In general, web development is a pretty insecure mess. More experienced developers are generally seen as more security-focused programmers; you first learn to program, then you learn to program well, then you learn to program securely.

In general, if your client is focused on security, recommend that they have an independent security audit as part of the signing-off process. This will be a team or individual who will do analysis of code, general penetration testing, and so on, and you'll be given a report of things to fix before final sign off. This should be worked out beforehand with your client, and you should be sure to include an indemnity clause in your contract for what you have created.
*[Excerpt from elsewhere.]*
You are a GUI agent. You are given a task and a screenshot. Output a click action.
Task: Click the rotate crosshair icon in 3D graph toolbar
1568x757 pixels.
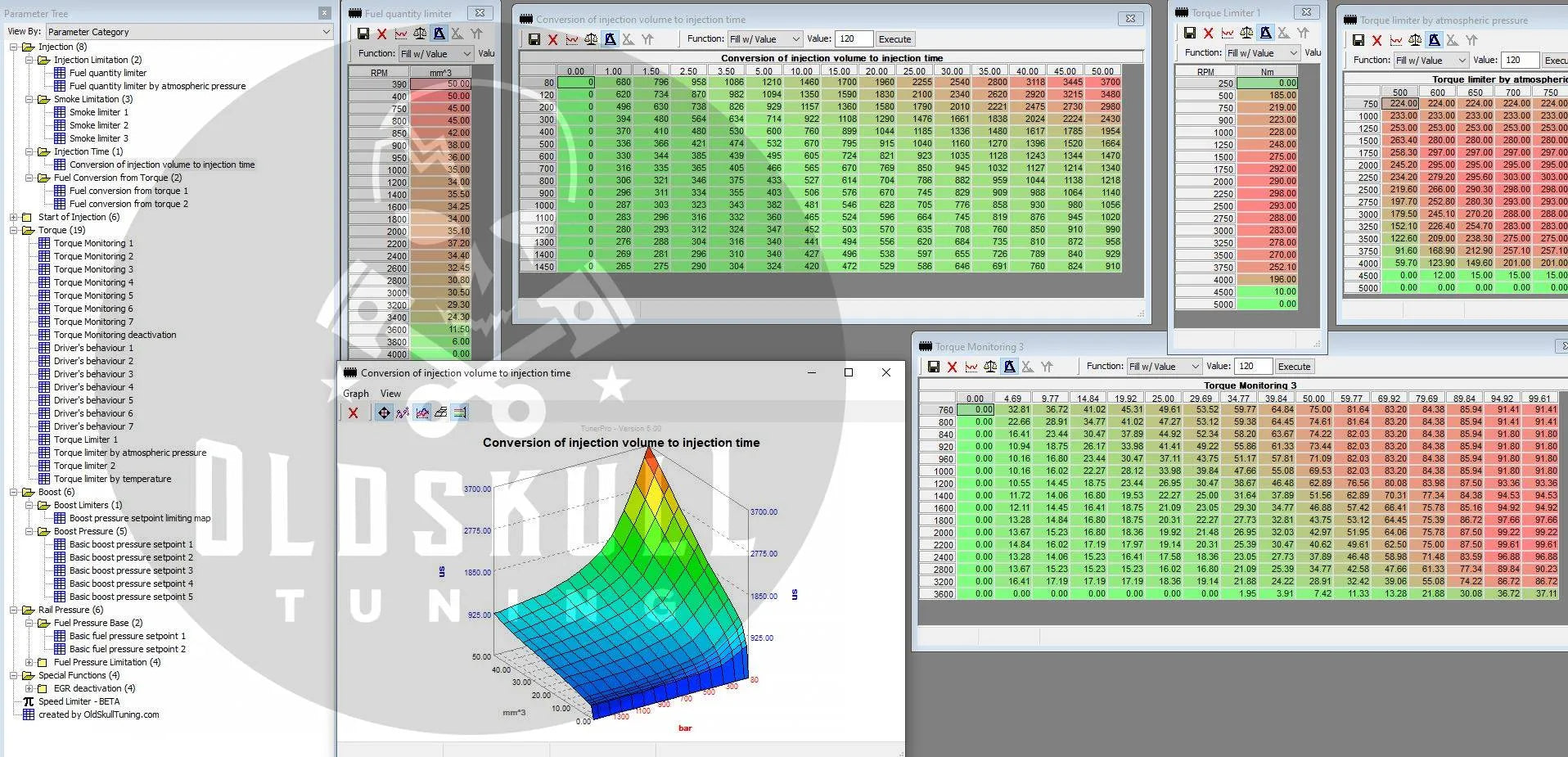pyautogui.click(x=384, y=413)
I'm not a lawyer, but this is from my contract:

Legal Stuff

I can’t guarantee that my work will be error-free and so can’t be liable to you or any third-party for damages, including lost profits, lost savings or other incidental, consequential or special damages, even if you’ve advised myself of them. Finally, if any provision of this contract shall be unlawful, void, or for any reason unenforceable, then that provision shall be deemed severable from this contract and shall not affect the validity and enforceability of any remaining provisions.

Original Source - Contract Killer 3

As a web developer, your responsibility is to plug any obvious holes. This can be found on OWASP (the Open Web Application Security Project), in their top 10 vulnerabilities, but for brevity, you need to mitigate the following things:

  • SQL Injection (Or any injection!)
  • Broken Auth/Session Management (Impersonating other users)
  • Cross-Site Scripting (XSS)
  • Security Configuration
  • Exposing Sensitive Data
  • Cross-site Request Forgery (CSRF/XSRF)
  • Reflected Redirects (blindly doing redirect($_GET['redirect']), for example)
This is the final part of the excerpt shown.